Bearings supporting the rotor assembly are mounted in the front and rear housing. The front bearing is usually pressed into the front housing or onto the rotor shaft. It is usually a factory-lubricated ball bearing. The rear bearing is usually installed with a light press fit in the rear housing.

Stator Assembly:
The stator is clamped between the front and the rear housing. A number of steel stampings are riveted together to form its frame. Three windings around the stator frame are arranged in layers in each of the slots on the frame. At the other end, they are connected into the rectification assembly.

Rotor Assembly:
The rotor assembly consists of a rotor shaft, a winding around an iron core, two pole pieces, and slip rings. The rotor is pressed into the core. Six-fingered, malleable, iron pole pieces are pressed onto the shaft against each end of the winding core. They are placed so that the fingers mesh but do not touch. When direct current is passed through the field coil winding, the fingers become alternately north and south poles. A slip ring assembly is pressed on to the rear end of the rotor shaft and connected to the two ends of the field winding.

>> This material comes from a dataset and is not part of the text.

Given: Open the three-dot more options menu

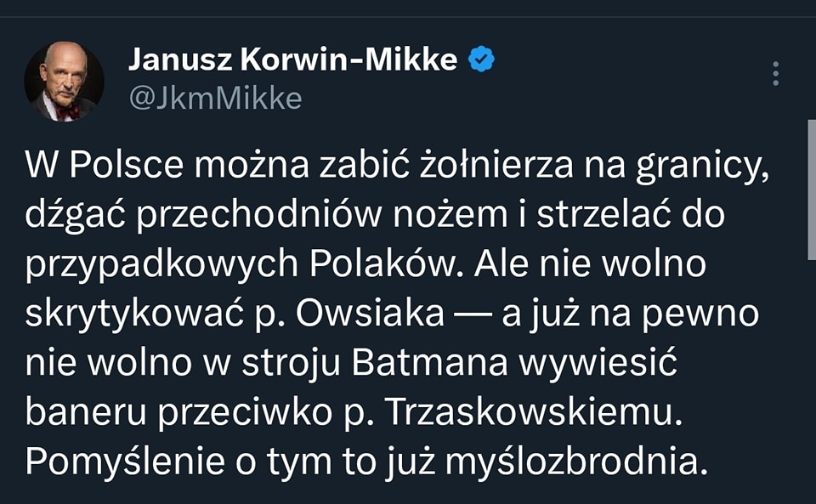Looking at the screenshot, I should (775, 74).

Two brushes are held against the slip rings by springs, usually mounted in plastic brush holders that support the brushes and prevent brush sticking. Each brush is connected into the circuit by a flexible copper lead wire. The brushes ride on the slip rings and are connected through a switch to the battery. When the switch is closed, current from the battery passes through one brush, through the slip ring, and then through the field winding. After leaving the field winding, current flows through the other slip ring and brush before returning to the battery through the ground return path. The flow of electrical energy through the field winding, called field current, creates the magnetic field for the rotor.

Rectifier Assembly:
The rectifier assembly consists of six diodes mounted either in the rear housing or in a separate small housing called a rectifier bridge. Three of the diodes are connected to ground, and three are mounted in an insulator. Since the mounting assembly carries off heat caused by the operation of the diode, it is often called a heat sink.

Pulley / Fan:
This assembly is either pressed onto the rotor shaft or held with a nut. The pulley drives the rotor through an engine accessory drive belt. The fan behind the alternator pulley pulls air in through vents at the rear of the alternator to cool the diodes

How an Alternator works

When you switch 'on' a red lamp on the dash board lights, providing current through the lamp to the alternator rotor. This current in the rotor establishes a (small) magnetic field across the rotor.

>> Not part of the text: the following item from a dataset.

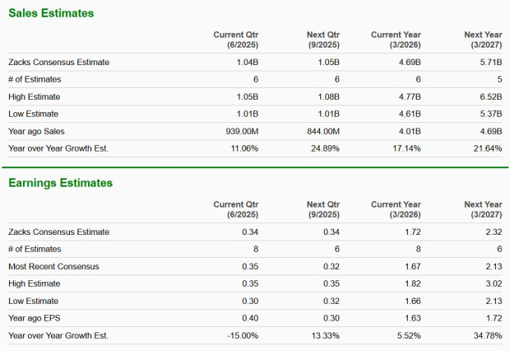The height and width of the screenshot is (351, 510).
Task: Select the 3.02 High Estimate earnings value
Action: (494, 283)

As the engine spins the rotors magnetic field passes the stator windings such that the stator windings see a north pole followed by a south pole repetitively. This induces a voltage in the stator windings that similarly changes from positive to negative. [Note that the induction only occurs when the field changes.

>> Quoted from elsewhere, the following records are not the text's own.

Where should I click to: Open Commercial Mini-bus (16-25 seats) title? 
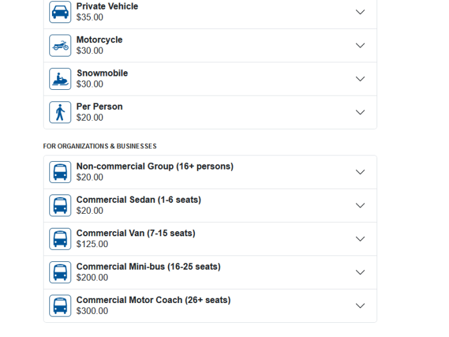[148, 266]
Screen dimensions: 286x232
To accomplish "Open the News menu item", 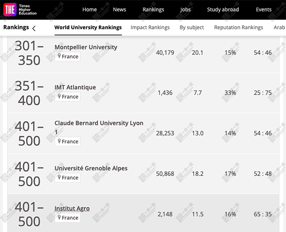I will pyautogui.click(x=119, y=10).
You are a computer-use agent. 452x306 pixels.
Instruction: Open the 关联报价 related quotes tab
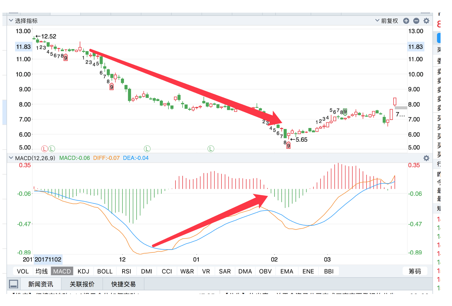click(82, 284)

This stator voltage is sent through the rectifier that connects the negative voltage from the stator to the battery negative, and the positive voltage from the stator to the battery positive. The rectifier only performs this connection when the alternator voltage exceeds the battery voltage. Once connected the alternator starts to supply current to the battery. The amount of this current is proportional to the current in the rotor. The regulator requires an excess of about 0.7 volts before it will pass significant current. This voltage drop times the current going through the rectifier produces power that is lost through heat. In other words it will get hot, hotter with the more work it does.

The voltage regulator limits the battery voltage by reducing the rotor current. The dash board lamp can only supply a small current, not enough to realize the full potential of the alternator. So some extra diodes in the rectifier take some of the output power of the stator to supply rotor current via the regulator. This extra diode supply also enables the red dash board lamp to turn off.